Quick answer
- Hand signals are legally required for cyclists in nearly every US state, because state vehicle codes apply the same turn-signal rules to bicycles that they apply to motor vehicles.
- The three baseline signals come from the Uniform Vehicle Code (UVC): left arm extended horizontally for a left turn, left arm bent up for a right turn, left arm bent down for a stop or slowdown. 1
- Most states also allow the modern variant — right arm extended horizontally — for a right turn. California, New York, Florida, and many others wrote the alternative directly into statute. 3 6 7
- The signal must usually be given continuously for the last 100 feet before the turn or lane change, though some states use "appropriate distance" or "adequate warning" language instead. 4
- Almost every state carves out a both-hands-on-bars exception — you do not have to signal if doing so would compromise control of the bicycle. 5
- Penalties are minor — usually a small traffic-infraction fine in the $20–$100 range — and citations specifically for failure-to-signal are rare in practice.

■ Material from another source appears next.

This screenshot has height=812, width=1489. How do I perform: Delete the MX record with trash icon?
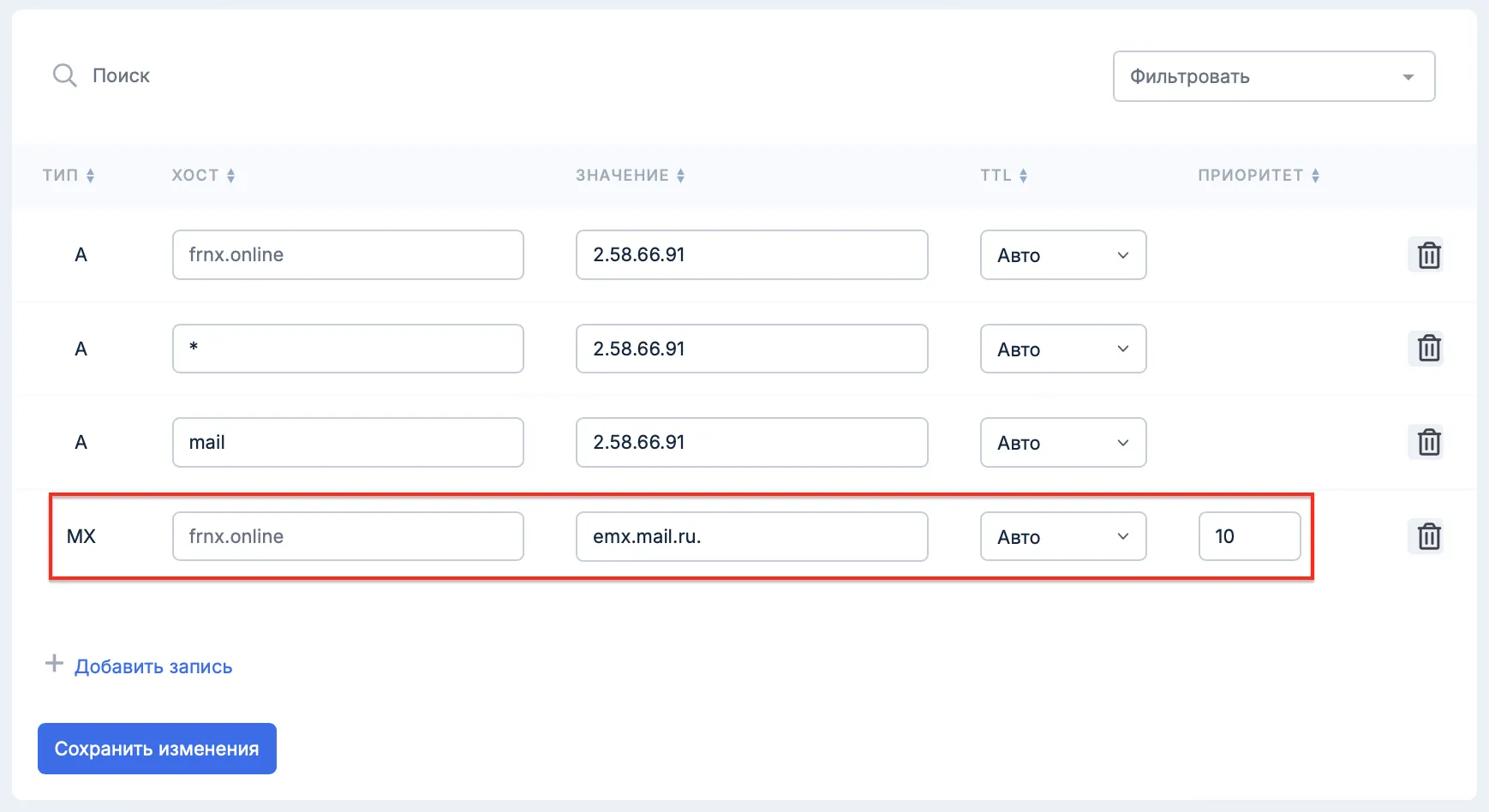(x=1428, y=537)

The three Uniform Vehicle Code signals
The signals every US state adopted from the Uniform Vehicle Code (UVC) — a model traffic statute first published in 1926 by what is now the National Committee on Uniform Traffic Laws and Ordinances — are:
- Left turn — left arm extended horizontally out from the side of the bike, fingers together, palm forward.
- Right turn — left arm bent upward at the elbow, forearm vertical, palm forward.

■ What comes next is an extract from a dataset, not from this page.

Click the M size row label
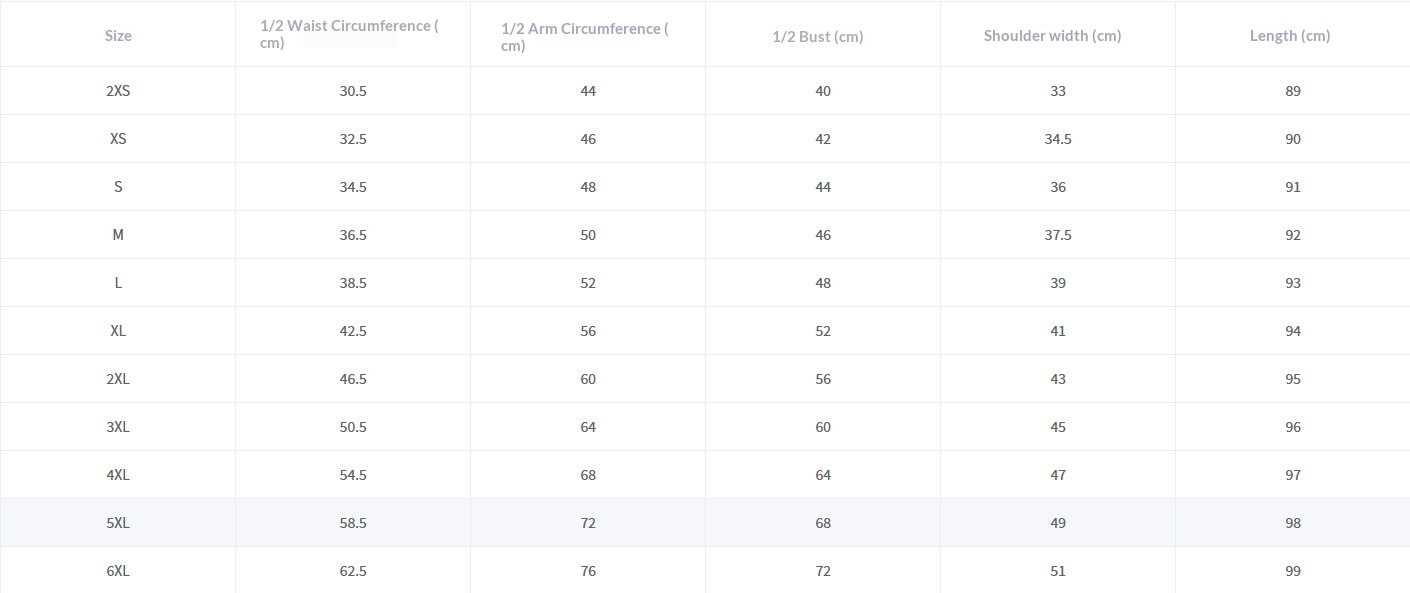The width and height of the screenshot is (1410, 593). [118, 235]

- Stop or sudden slowdown — left arm bent downward at the elbow, forearm vertical, palm to the rear.
All three signals use the left arm only, and that is not an accident. The UVC was drafted in an era when the only practical place to put a turn signal on a left-hand-drive car was the driver's left arm — sticking the right arm out across the passenger seat was awkward at best and impossible in a closed cabin. Bicycles were swept into the same statute by reference, so cyclists inherited a left-arm convention that was never really designed for a vehicle with two free hands.
That history matters because it explains why the right-arm signal exists at all, and why it took until the 1979 model UVC revision before legislatures started writing it into law explicitly. NHTSA's bicycle-safety materials still illustrate both the classic three-signal set and the modern right-arm variant. 2
The modern right-arm-out alternative
Most state legislatures eventually accepted what every cyclist already knew: extending the right arm horizontally for a right turn is more intuitive than bending the left arm upward. The right-arm signal points exactly where you are going, and a driver behind you reads it instantly. The states that have written the alternative into statute — verified for this article against the current text of each vehicle code — include:
- California — Cal. Veh. Code § 22111(b) explicitly permits either "hand and arm extended upward" or "right hand and arm extended horizontally" for a right turn. 3
- New York — N.Y. Veh. & Traf. Law § 1237 mirrors the same two-option formulation: left arm up, or right arm extended. 6
- Florida — Fla. Stat. § 316.155(4) carves out a bicycle-specific exception, allowing the rider to "extend the right hand and arm horizontally to the right side of the bicycle" instead of the upward left-arm signal. 7
- Most states that adopted post-1979 UVC revisions — including Illinois, Washington, Oregon, Colorado, and Massachusetts — recognise the right-arm-out signal in some form, though the exact statutory wording varies.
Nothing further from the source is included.